## INSTRUCTIONS TO FOLLOW
Please output exactly the part of the records below that opens with the line containing "Click the address" and closes with the line containing "Toggle the link sync icon", both lines included, and nothing else.

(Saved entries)
+---+

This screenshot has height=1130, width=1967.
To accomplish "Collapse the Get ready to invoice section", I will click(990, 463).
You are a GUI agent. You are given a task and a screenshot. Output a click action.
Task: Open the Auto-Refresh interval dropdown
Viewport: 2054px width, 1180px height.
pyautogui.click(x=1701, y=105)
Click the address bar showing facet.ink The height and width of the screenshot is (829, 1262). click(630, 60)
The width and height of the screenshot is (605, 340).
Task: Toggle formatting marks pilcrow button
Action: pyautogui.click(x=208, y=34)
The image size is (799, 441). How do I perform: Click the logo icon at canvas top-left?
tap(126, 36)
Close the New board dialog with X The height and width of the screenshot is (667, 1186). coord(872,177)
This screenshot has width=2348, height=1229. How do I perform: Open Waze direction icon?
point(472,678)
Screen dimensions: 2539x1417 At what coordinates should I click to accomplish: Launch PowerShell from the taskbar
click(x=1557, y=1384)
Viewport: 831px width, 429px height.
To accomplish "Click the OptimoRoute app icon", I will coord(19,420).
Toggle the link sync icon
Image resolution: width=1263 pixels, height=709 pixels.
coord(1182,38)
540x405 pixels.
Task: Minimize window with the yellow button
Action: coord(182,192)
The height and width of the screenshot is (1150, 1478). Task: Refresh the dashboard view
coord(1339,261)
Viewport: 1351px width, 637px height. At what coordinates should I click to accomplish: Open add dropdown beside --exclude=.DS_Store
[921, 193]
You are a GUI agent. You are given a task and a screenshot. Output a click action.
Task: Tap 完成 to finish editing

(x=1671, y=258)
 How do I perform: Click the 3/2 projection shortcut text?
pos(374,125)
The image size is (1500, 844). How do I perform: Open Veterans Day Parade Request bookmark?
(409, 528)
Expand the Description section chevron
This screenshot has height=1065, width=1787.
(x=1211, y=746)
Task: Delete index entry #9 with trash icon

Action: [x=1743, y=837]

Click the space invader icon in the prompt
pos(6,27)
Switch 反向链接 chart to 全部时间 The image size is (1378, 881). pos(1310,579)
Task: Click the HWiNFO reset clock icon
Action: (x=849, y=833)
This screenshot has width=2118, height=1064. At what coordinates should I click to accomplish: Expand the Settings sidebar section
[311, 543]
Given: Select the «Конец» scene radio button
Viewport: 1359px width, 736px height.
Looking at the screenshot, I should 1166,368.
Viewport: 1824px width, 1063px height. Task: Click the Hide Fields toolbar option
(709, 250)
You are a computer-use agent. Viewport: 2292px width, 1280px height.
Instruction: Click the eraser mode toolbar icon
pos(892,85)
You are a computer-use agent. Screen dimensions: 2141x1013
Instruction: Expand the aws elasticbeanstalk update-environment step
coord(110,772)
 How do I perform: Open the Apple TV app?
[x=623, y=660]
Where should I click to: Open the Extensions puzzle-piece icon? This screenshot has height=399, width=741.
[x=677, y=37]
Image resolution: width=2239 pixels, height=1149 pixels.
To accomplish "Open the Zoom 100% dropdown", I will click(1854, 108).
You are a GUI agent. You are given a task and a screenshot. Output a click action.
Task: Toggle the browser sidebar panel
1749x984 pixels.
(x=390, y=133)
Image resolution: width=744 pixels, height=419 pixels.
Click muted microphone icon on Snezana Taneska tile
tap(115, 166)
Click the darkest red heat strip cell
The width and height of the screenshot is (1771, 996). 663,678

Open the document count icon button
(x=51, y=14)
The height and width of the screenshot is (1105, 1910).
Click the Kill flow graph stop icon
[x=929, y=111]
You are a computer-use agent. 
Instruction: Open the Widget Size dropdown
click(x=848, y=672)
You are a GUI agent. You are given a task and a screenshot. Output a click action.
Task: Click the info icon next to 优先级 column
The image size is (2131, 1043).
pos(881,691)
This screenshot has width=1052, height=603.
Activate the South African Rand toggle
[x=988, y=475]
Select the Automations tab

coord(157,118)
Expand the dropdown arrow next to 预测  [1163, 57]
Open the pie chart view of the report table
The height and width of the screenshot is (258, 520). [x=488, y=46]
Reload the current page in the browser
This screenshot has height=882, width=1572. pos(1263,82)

+---+

## RESULT FOR THIS TASK
Click the address bar showing facet.ink The height and width of the screenshot is (829, 1262). click(630, 60)
The width and height of the screenshot is (605, 340).
Task: Toggle formatting marks pilcrow button
Action: pyautogui.click(x=208, y=34)
The image size is (799, 441). How do I perform: Click the logo icon at canvas top-left?
tap(126, 36)
Close the New board dialog with X The height and width of the screenshot is (667, 1186). coord(872,177)
This screenshot has width=2348, height=1229. How do I perform: Open Waze direction icon?
point(472,678)
Screen dimensions: 2539x1417 At what coordinates should I click to accomplish: Launch PowerShell from the taskbar
click(x=1557, y=1384)
Viewport: 831px width, 429px height.
To accomplish "Click the OptimoRoute app icon", I will coord(19,420).
Toggle the link sync icon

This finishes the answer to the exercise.